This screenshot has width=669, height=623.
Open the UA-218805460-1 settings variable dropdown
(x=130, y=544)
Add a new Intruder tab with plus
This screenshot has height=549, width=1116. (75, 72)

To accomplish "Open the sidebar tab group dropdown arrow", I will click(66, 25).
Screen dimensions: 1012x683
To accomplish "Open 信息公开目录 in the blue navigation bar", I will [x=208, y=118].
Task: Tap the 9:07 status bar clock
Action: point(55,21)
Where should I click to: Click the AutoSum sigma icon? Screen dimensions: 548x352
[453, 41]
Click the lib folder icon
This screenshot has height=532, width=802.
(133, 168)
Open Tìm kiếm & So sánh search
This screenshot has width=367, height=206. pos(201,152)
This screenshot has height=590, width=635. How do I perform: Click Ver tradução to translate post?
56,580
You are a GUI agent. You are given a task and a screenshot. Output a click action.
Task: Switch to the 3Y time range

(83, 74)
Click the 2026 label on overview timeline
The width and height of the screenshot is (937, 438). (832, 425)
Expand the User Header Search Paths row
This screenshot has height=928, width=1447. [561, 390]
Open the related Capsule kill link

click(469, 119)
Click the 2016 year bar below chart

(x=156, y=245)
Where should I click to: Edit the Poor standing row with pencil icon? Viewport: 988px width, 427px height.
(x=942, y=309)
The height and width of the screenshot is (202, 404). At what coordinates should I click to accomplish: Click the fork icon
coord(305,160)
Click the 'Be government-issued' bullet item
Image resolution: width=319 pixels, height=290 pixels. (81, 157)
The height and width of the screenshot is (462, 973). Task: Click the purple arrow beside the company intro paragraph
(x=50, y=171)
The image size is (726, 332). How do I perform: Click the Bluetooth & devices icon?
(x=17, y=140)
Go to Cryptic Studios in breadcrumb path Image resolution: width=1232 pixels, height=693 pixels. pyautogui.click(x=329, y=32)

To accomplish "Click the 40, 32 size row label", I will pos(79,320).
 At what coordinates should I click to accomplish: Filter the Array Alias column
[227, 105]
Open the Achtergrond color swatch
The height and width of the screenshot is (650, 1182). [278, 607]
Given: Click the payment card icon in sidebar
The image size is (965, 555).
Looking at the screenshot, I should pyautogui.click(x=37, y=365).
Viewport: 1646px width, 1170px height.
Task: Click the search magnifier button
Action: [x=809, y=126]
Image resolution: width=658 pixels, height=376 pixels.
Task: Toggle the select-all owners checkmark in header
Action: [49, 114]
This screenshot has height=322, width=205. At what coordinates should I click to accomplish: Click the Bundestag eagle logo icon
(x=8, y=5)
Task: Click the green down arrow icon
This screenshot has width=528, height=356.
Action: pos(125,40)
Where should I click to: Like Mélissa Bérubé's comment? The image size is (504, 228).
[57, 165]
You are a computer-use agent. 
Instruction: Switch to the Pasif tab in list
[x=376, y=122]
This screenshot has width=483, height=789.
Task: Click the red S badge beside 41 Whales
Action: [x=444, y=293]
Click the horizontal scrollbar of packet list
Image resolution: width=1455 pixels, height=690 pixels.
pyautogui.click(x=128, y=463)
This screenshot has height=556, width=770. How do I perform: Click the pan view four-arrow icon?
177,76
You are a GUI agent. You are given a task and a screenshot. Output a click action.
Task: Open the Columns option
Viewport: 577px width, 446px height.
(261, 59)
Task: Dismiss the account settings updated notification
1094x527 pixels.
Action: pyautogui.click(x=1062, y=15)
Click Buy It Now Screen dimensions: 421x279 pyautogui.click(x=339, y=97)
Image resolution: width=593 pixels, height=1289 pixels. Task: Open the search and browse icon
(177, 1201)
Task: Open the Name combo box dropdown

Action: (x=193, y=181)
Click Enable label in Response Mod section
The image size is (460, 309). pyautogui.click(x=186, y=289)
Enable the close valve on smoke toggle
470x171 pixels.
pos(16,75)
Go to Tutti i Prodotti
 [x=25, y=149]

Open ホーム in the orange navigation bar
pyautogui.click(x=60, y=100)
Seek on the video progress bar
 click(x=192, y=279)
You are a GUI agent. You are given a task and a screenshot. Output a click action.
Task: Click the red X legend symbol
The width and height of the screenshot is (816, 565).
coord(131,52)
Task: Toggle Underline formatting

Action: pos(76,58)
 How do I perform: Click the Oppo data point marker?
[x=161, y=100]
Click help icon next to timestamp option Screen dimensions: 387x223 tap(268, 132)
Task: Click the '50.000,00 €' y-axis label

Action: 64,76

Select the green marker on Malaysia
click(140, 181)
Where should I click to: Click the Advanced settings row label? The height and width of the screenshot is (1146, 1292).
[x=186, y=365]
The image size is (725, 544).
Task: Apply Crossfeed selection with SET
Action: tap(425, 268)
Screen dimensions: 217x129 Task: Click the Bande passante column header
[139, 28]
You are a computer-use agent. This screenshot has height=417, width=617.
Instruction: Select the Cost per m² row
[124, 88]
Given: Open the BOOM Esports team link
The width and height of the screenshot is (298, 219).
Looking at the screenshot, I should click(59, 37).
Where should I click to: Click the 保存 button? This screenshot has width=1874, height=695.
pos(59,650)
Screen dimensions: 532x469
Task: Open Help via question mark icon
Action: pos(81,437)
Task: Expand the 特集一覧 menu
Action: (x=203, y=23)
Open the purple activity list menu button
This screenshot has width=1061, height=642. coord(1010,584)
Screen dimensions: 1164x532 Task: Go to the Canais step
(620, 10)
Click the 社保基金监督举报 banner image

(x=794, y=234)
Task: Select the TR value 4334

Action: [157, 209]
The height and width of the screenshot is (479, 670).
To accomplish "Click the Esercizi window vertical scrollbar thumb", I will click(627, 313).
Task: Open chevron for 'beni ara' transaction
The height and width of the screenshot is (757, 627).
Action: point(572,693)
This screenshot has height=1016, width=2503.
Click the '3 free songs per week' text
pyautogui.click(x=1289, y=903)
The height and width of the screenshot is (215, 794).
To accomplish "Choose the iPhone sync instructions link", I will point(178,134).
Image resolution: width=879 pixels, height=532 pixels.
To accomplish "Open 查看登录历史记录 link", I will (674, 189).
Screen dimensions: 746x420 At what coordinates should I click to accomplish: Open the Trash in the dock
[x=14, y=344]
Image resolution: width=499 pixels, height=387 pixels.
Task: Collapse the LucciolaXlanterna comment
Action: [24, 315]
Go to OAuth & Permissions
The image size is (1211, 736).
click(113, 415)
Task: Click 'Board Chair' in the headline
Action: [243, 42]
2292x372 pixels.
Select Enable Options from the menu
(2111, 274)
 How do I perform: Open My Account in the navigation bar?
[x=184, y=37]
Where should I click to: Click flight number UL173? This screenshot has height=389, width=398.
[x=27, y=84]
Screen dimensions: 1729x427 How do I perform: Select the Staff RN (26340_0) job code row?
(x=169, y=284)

> [WRITTEN EXERCISE]:
Repeat the lines above word for word, from the first line through the line that contains "will click(66, 25).".

> [PROBLEM SOLUTION]:
This screenshot has width=669, height=623.
Open the UA-218805460-1 settings variable dropdown
(x=130, y=544)
Add a new Intruder tab with plus
This screenshot has height=549, width=1116. (75, 72)

To accomplish "Open the sidebar tab group dropdown arrow", I will click(66, 25).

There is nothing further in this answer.